Chiki Kuruka jigs all the way to the bank

Chiki Kuruka

Afuzion founder Chiki Kuruka gives a speech during the official launch of the curriculum on February 27, 2024.

Photo credit: Pool

What you need to know:

  • Chiki, a trained ballet dancer, holds a degree in metaphysics and logic.
  • Chiki says Afuzion takes participants through four African dance styles.

In a world where dance and wellness intersect, Chiki Kuruka emerges as a visionary figure, defying convention and reshaping the landscape of holistic healing.

A maverick in her field, Chiki’s journey from aspiring dancer to acclaimed wellness practitioner is a testament to the transformative power of movement and self-expression

Born with a fiery passion for dance and a deep-seated belief in its healing potential, Chiki embarked on a quest to merge her two great loves into a cohesive practice that transcends boundaries.

Chiki trained as a ballet dancer and has an additional degree in metaphysics and logic.
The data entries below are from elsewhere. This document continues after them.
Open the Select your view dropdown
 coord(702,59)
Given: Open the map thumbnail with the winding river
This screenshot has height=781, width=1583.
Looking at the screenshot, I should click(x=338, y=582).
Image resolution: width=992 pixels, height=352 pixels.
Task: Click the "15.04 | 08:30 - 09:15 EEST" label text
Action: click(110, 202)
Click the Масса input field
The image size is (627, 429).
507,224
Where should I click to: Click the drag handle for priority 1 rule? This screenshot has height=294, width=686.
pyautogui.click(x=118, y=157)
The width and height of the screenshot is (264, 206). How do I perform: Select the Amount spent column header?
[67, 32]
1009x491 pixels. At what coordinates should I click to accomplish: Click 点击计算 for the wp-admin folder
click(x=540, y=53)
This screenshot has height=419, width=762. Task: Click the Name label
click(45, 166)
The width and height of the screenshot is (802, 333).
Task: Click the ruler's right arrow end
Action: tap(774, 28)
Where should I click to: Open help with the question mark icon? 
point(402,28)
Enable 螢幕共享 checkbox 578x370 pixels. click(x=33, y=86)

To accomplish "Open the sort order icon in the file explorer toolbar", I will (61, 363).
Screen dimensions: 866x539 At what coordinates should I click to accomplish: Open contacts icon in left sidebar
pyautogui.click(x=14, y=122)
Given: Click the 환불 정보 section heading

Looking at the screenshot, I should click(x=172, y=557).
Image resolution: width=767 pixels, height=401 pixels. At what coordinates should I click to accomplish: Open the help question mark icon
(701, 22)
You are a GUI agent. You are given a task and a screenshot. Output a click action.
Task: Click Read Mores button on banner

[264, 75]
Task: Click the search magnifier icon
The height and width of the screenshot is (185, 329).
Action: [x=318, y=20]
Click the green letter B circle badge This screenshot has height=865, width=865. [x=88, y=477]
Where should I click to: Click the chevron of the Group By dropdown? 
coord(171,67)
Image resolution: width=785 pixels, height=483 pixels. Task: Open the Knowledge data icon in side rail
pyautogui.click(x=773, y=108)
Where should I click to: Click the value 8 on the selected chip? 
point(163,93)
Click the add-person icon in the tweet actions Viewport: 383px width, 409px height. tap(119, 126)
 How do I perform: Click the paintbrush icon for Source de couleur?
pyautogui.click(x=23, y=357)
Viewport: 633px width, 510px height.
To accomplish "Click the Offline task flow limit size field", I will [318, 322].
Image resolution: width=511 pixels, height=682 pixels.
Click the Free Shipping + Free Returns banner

She spent a lot of his career in the UK focusing specifically on mental health, dance and physical wellness.

She has also done a lot of specialist training on mental health and wellness.

Drawing from her diverse background in both dance and wellness, she developed a unique methodology that bridges the gap between physical movement and emotional well-being.

Chiki Kuruka

Afuzion founder Chiki Kuruka with members of her crew during the official launch of the curriculum on February 27, 2024. 

Photo credit: Pool

This led to the launch of the e first ever certified African Dance Curriculum, Afuzion.

“Afuzion is my love letter to dance, attempting to re-educate consumers on the power and impact of dance on mental wellness, physical wellbeing and culture,” says Chiki.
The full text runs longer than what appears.